# START OF Source records

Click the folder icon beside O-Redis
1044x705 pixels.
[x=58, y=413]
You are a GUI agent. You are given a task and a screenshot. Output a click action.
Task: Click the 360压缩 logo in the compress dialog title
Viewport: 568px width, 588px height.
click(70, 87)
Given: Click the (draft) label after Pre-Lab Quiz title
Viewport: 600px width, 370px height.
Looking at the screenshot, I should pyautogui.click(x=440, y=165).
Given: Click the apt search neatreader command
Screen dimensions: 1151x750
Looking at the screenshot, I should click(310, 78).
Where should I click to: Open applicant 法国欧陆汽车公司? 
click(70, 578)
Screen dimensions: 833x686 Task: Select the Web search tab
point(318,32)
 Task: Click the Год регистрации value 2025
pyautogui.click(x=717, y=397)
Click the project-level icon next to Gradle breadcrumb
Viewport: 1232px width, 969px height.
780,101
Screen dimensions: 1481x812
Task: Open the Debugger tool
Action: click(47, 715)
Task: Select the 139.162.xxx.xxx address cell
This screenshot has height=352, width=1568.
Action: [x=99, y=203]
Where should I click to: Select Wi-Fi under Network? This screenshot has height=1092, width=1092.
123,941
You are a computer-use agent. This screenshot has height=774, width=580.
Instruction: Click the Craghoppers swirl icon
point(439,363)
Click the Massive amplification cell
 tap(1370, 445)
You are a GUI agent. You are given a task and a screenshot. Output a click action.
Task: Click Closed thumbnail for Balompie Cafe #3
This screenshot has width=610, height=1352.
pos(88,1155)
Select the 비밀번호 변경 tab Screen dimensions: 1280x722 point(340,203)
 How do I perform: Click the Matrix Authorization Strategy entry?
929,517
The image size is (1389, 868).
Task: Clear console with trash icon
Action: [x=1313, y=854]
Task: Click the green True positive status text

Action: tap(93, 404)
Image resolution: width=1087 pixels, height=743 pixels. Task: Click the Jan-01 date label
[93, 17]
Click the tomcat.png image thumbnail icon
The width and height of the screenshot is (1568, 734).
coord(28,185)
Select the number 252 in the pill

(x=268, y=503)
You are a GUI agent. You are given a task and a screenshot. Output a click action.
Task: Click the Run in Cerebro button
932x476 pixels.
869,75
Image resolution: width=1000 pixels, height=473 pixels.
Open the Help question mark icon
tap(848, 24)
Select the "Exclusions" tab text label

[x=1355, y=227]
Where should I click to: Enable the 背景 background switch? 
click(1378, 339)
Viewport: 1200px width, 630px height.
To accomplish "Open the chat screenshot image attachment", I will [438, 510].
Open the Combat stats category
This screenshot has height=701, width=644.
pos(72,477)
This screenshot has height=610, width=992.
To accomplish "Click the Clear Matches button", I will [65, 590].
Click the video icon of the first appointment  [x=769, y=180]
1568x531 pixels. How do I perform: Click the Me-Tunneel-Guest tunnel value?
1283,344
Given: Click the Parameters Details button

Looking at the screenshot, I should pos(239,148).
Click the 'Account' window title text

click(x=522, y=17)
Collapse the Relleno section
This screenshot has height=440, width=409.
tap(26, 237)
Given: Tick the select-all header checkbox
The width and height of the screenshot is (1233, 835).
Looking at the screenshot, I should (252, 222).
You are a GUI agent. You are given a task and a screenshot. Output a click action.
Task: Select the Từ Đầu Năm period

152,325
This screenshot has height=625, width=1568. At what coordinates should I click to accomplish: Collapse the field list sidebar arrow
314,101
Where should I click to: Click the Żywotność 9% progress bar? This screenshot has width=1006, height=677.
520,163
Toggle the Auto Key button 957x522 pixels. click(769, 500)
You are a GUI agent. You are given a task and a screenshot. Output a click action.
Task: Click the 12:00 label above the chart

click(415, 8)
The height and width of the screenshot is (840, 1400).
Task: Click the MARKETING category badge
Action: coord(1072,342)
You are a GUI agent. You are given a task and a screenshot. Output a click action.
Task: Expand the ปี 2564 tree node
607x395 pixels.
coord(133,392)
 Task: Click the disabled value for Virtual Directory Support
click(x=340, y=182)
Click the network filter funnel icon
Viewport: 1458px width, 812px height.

# END OF Source records

### Short problem
Write out all of the data again, replacing "GUI agent" with "desktop agent" wherever it appears and keeping every other part the same.

### Task response
Click the folder icon beside O-Redis
1044x705 pixels.
[x=58, y=413]
You are a desktop agent. You are given a task and a screenshot. Output a click action.
Task: Click the 360压缩 logo in the compress dialog title
Viewport: 568px width, 588px height.
click(70, 87)
Given: Click the (draft) label after Pre-Lab Quiz title
Viewport: 600px width, 370px height.
Looking at the screenshot, I should pyautogui.click(x=440, y=165).
Given: Click the apt search neatreader command
Screen dimensions: 1151x750
Looking at the screenshot, I should click(310, 78).
Where should I click to: Open applicant 法国欧陆汽车公司? 
click(70, 578)
Screen dimensions: 833x686 Task: Select the Web search tab
point(318,32)
 Task: Click the Год регистрации value 2025
pyautogui.click(x=717, y=397)
Click the project-level icon next to Gradle breadcrumb
Viewport: 1232px width, 969px height.
780,101
Screen dimensions: 1481x812
Task: Open the Debugger tool
Action: click(47, 715)
Task: Select the 139.162.xxx.xxx address cell
This screenshot has height=352, width=1568.
Action: [x=99, y=203]
Where should I click to: Select Wi-Fi under Network? This screenshot has height=1092, width=1092.
123,941
You are a computer-use agent. This screenshot has height=774, width=580.
Instruction: Click the Craghoppers swirl icon
point(439,363)
Click the Massive amplification cell
 tap(1370, 445)
You are a desktop agent. You are given a task and a screenshot. Output a click action.
Task: Click Closed thumbnail for Balompie Cafe #3
This screenshot has width=610, height=1352.
pos(88,1155)
Select the 비밀번호 변경 tab Screen dimensions: 1280x722 point(340,203)
 How do I perform: Click the Matrix Authorization Strategy entry?
929,517
The image size is (1389, 868).
Task: Clear console with trash icon
Action: [x=1313, y=854]
Task: Click the green True positive status text

Action: tap(93, 404)
Image resolution: width=1087 pixels, height=743 pixels. Task: Click the Jan-01 date label
[93, 17]
Click the tomcat.png image thumbnail icon
The width and height of the screenshot is (1568, 734).
coord(28,185)
Select the number 252 in the pill

(x=268, y=503)
You are a desktop agent. You are given a task and a screenshot. Output a click action.
Task: Click the Run in Cerebro button
932x476 pixels.
869,75
Image resolution: width=1000 pixels, height=473 pixels.
Open the Help question mark icon
tap(848, 24)
Select the "Exclusions" tab text label

[x=1355, y=227]
Where should I click to: Enable the 背景 background switch? 
click(1378, 339)
Viewport: 1200px width, 630px height.
To accomplish "Open the chat screenshot image attachment", I will [438, 510].
Open the Combat stats category
This screenshot has height=701, width=644.
pos(72,477)
This screenshot has height=610, width=992.
To accomplish "Click the Clear Matches button", I will [65, 590].
Click the video icon of the first appointment  [x=769, y=180]
1568x531 pixels. How do I perform: Click the Me-Tunneel-Guest tunnel value?
1283,344
Given: Click the Parameters Details button

Looking at the screenshot, I should pos(239,148).
Click the 'Account' window title text

click(x=522, y=17)
Collapse the Relleno section
This screenshot has height=440, width=409.
tap(26, 237)
Given: Tick the select-all header checkbox
The width and height of the screenshot is (1233, 835).
Looking at the screenshot, I should (252, 222).
You are a desktop agent. You are given a task and a screenshot. Output a click action.
Task: Select the Từ Đầu Năm period

152,325
This screenshot has height=625, width=1568. At what coordinates should I click to accomplish: Collapse the field list sidebar arrow
314,101
Where should I click to: Click the Żywotność 9% progress bar? This screenshot has width=1006, height=677.
520,163
Toggle the Auto Key button 957x522 pixels. click(769, 500)
You are a desktop agent. You are given a task and a screenshot. Output a click action.
Task: Click the 12:00 label above the chart

click(415, 8)
The height and width of the screenshot is (840, 1400).
Task: Click the MARKETING category badge
Action: coord(1072,342)
You are a desktop agent. You are given a task and a screenshot. Output a click action.
Task: Expand the ปี 2564 tree node
607x395 pixels.
coord(133,392)
 Task: Click the disabled value for Virtual Directory Support
click(x=340, y=182)
Click the network filter funnel icon
Viewport: 1458px width, 812px height.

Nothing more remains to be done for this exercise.